Das Feld der sozialen Arbeit beim Vorarlberger „Institut für Sozialdienste” erstreckt sich im wesentlichen auf vier große Bereiche. Der erste: Sicherung der Lebensumstände bei Arbeitslosigkeit, Schulden, Wohnungsnot und ähnlichen Krisen. Zweitens: die Arbeit im zwischenmenschlichen Bereich - Beziehungen, familiäre Probleme, Erziehungsfragen. Ein dritter Aspekt ist die therapeutische Arbeit bei psychischen und psychosomatischen Störungen. Schließlich als vierter Bereich die Hilfe für Menschen in besonderen Lebenslagen, also behinderte Menschen, von Gewalt bedrohte Frauen und Kinder, Alleinerzieher und andere. Keiner die-
ser Bereiche kommt isoliert vor. Diese „Vernetzung” der Probleme erfordert auch eine Vernetzung des Hilfsangebotes. Die oft gehörte Kritik, daß das soziale Netz zu groß, zu bunt, zu unklar geworden ist, geht ins Leere, wenn die Koordination und die Transparenz zwischen den einzelnen Institutionen gegeben ist.
Im Berufsbild der im sozialen Bereich Tätigen hat sich viel verändert. Angefangen aus der menschlichen Begung, anderen zu helfen, ist später eine Professionalisierung eingetreten, die eine Distanz zwischen Klient und hauptberuflicher Fachkraft brachte. Nun geht die Entwicklung wieder verstärkt dahin, den Klienten und seine Bedürfnisse, Wünsche und Ziele in den Mittelpunkt zu stellen. Das spiegelt sich auch in unserem Selbstverständnis wider: Das „Institut für Sozialdienste” versteht sich als Dienstleistungsunternehmen.
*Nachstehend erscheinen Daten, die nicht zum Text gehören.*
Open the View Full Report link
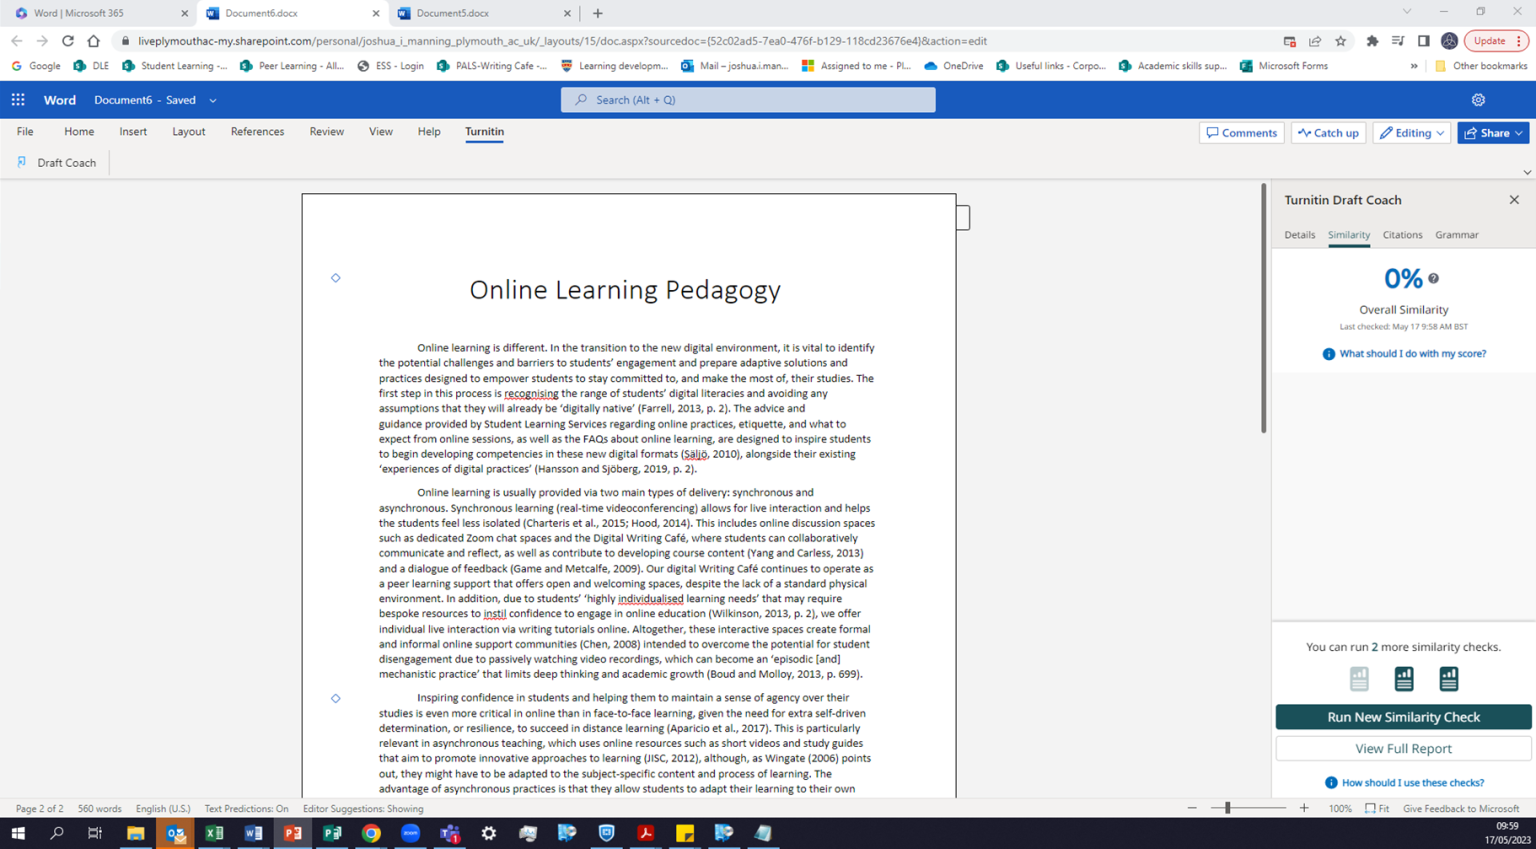Viewport: 1536px width, 849px height. (1402, 748)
Hier steht die Sozialarbeit vor der schwierigen Aufgabe, einen lupenreinen Spagat vollführen zu müssen: Sie muß in Not geratenen, ausgegrenzten Menschen helfen, darf dabei aber nicht stehenbleiben. Sonst wird die Hilfe für die Ausgegrenzten auch zur Hilfe für ein System, das diese Menschen ausgrenzt. Mit anderen Worten: Sozialarbeit muß mehr sein als ein Systemerhalter, mehr als nur der Feuerlöscher der Gesellschaft. Es gilt darüber hinaus gesellschaftliche Fehlentwicklungen aufzuzeigen, sich in den gesellschaftspolitischen Diskurs einzuschalten.